=== Stated exercise ===
Copy out the stretch of the listing from the line containing "Select the План column header" through the line containing "Action: (67, 137)", swapping "header" for "heading" and keeping everything else the same.

Lines of data
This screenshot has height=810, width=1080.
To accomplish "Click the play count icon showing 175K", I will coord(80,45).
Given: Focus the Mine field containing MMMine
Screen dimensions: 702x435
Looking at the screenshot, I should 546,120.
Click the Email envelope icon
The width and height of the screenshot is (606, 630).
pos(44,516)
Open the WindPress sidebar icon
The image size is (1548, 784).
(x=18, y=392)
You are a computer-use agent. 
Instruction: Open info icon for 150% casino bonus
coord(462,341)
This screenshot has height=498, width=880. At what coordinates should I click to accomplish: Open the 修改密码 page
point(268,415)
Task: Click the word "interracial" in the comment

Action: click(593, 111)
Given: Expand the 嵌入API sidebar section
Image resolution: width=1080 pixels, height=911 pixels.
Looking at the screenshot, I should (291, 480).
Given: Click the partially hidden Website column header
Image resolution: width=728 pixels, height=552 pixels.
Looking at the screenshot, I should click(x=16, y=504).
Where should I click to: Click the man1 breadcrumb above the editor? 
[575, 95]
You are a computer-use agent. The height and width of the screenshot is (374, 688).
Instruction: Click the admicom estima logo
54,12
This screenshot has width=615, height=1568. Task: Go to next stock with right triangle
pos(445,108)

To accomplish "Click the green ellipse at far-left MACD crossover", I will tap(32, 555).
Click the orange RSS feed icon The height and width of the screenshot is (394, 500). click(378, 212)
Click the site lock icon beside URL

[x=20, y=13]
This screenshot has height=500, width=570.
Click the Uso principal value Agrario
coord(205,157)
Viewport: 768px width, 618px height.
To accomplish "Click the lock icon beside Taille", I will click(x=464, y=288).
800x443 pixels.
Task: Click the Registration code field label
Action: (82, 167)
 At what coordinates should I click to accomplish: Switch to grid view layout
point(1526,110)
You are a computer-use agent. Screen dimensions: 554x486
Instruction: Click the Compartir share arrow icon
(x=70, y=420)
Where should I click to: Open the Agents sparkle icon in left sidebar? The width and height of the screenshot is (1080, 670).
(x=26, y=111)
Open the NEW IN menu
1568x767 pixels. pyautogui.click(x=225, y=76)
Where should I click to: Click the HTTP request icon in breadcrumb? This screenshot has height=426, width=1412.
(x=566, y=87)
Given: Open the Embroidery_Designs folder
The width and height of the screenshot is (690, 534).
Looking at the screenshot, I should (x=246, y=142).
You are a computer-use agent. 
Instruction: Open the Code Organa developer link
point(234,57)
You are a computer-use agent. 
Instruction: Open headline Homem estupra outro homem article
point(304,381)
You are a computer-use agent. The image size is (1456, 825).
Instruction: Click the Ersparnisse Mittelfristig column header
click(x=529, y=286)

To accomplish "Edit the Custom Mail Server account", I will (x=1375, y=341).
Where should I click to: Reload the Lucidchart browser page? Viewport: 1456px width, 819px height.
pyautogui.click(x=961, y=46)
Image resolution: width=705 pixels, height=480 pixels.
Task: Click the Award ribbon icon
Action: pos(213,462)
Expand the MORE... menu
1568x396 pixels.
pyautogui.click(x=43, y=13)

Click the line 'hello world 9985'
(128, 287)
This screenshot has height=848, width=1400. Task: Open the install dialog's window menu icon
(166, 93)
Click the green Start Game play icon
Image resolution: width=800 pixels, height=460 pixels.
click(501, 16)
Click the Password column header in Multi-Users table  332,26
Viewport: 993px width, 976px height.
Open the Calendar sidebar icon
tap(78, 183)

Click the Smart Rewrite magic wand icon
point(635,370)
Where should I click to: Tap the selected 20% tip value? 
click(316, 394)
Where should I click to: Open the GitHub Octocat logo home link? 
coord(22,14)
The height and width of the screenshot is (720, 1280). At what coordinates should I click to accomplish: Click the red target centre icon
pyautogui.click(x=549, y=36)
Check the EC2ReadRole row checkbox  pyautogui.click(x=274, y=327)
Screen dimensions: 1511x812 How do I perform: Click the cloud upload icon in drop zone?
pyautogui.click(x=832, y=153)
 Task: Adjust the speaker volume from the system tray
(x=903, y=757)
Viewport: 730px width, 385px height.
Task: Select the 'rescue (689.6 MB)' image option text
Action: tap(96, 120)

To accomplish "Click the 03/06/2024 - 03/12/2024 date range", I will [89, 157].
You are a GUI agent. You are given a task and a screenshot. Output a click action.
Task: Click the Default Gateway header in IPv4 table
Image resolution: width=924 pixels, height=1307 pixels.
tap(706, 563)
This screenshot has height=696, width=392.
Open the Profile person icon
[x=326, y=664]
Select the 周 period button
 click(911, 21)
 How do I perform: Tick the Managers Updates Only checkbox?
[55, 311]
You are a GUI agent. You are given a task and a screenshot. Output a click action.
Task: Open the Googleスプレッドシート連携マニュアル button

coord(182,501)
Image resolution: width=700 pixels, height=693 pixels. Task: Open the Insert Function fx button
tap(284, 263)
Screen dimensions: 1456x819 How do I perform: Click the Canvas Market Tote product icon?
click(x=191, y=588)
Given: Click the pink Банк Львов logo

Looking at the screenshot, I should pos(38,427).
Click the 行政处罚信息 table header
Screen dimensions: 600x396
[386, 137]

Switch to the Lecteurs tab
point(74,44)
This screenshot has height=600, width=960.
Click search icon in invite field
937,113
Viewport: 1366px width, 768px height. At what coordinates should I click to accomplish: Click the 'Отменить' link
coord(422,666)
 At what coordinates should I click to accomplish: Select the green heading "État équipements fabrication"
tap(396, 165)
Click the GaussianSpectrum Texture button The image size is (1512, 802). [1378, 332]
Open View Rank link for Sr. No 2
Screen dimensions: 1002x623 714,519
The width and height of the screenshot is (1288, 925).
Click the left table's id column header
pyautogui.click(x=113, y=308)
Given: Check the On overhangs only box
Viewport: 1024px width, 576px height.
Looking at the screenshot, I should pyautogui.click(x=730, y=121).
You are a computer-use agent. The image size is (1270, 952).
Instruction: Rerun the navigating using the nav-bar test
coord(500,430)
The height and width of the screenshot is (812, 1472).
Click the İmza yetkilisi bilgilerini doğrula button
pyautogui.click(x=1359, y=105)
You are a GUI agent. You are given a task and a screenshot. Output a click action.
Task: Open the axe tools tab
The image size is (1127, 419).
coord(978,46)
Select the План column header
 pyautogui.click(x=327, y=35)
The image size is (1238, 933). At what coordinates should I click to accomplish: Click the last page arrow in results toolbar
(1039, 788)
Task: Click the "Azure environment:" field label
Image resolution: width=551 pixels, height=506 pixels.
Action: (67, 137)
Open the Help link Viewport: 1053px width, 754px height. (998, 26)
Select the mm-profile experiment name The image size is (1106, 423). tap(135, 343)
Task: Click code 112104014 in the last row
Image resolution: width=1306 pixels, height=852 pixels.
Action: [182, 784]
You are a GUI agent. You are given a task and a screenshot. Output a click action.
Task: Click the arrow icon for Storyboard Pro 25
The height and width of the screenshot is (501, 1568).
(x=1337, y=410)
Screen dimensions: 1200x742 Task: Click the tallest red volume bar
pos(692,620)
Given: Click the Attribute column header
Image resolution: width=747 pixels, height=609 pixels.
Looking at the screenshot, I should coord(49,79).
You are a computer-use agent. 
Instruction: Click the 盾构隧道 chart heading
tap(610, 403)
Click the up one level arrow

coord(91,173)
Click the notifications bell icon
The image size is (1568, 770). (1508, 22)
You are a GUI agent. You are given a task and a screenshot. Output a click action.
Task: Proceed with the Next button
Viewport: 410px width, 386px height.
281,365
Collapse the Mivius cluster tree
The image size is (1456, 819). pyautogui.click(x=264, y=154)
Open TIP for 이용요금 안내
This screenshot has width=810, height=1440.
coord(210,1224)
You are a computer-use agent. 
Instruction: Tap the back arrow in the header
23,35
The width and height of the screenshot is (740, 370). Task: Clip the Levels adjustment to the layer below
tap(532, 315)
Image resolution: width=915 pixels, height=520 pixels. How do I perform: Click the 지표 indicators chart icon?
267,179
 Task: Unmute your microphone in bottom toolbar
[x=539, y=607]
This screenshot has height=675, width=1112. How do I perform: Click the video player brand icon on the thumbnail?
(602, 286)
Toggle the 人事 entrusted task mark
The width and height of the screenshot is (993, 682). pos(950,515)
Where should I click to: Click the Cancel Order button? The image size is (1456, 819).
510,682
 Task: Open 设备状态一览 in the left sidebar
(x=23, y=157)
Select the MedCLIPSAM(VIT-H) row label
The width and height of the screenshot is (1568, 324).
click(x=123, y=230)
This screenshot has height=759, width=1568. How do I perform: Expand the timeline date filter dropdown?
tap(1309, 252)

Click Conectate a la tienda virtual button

=== Correct result ===
Select the План column heading
 pyautogui.click(x=327, y=35)
The image size is (1238, 933). At what coordinates should I click to accomplish: Click the last page arrow in results toolbar
(1039, 788)
Task: Click the "Azure environment:" field label
Image resolution: width=551 pixels, height=506 pixels.
Action: (67, 137)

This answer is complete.